**Data in this exercise:**
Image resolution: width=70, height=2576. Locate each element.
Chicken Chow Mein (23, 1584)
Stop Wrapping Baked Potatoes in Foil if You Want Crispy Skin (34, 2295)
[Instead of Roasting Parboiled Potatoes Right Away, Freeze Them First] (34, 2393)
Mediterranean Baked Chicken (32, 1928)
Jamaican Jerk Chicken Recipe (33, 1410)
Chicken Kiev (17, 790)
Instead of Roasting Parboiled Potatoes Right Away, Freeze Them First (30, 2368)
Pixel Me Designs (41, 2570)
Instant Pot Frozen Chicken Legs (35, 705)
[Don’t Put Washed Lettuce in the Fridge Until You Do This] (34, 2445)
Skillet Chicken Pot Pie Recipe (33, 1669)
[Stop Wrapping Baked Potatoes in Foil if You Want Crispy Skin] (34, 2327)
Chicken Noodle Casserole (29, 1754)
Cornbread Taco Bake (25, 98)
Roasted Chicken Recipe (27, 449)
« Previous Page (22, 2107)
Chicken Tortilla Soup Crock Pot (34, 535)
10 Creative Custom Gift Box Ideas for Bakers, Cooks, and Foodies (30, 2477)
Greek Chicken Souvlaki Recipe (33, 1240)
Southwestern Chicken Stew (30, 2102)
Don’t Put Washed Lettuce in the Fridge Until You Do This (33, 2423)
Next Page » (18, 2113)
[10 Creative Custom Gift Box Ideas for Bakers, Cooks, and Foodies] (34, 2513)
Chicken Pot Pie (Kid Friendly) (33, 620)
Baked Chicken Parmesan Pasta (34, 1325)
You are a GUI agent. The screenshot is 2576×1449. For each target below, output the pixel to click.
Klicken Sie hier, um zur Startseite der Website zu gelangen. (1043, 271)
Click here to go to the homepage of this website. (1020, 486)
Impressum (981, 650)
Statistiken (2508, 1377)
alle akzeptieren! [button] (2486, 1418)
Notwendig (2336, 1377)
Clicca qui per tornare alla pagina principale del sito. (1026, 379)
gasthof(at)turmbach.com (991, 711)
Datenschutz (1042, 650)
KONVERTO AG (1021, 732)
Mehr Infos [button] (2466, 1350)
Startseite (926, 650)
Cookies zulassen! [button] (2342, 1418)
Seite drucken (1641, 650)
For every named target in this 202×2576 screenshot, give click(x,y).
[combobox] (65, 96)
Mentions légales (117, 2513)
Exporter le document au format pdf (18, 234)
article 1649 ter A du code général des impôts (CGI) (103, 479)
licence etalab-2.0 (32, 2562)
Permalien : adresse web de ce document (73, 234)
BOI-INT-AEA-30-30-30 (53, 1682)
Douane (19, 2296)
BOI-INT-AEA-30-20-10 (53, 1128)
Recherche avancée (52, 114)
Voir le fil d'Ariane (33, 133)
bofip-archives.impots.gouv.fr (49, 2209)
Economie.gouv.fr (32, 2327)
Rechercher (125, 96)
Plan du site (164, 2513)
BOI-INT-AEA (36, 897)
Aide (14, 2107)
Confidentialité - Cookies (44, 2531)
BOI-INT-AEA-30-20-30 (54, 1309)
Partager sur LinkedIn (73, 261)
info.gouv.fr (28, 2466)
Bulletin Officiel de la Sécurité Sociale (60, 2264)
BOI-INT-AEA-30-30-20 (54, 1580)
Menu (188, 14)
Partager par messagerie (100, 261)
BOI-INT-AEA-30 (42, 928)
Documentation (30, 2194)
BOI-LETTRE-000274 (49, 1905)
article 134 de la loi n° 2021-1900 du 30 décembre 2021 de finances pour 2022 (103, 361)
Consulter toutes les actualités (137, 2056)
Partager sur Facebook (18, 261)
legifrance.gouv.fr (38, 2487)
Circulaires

**What you will do:**
In your reply, restate exactly the lines from the start of the records above through the line holding "[Don’t Put Washed", including both, and nothing else.

**Written response:**
Image resolution: width=70, height=2576. Locate each element.
Chicken Chow Mein (23, 1584)
Stop Wrapping Baked Potatoes in Foil if You Want Crispy Skin (34, 2295)
[Instead of Roasting Parboiled Potatoes Right Away, Freeze Them First] (34, 2393)
Mediterranean Baked Chicken (32, 1928)
Jamaican Jerk Chicken Recipe (33, 1410)
Chicken Kiev (17, 790)
Instead of Roasting Parboiled Potatoes Right Away, Freeze Them First (30, 2368)
Pixel Me Designs (41, 2570)
Instant Pot Frozen Chicken Legs (35, 705)
[Don’t Put Washed Lettuce in the Fridge Until You Do This] (34, 2445)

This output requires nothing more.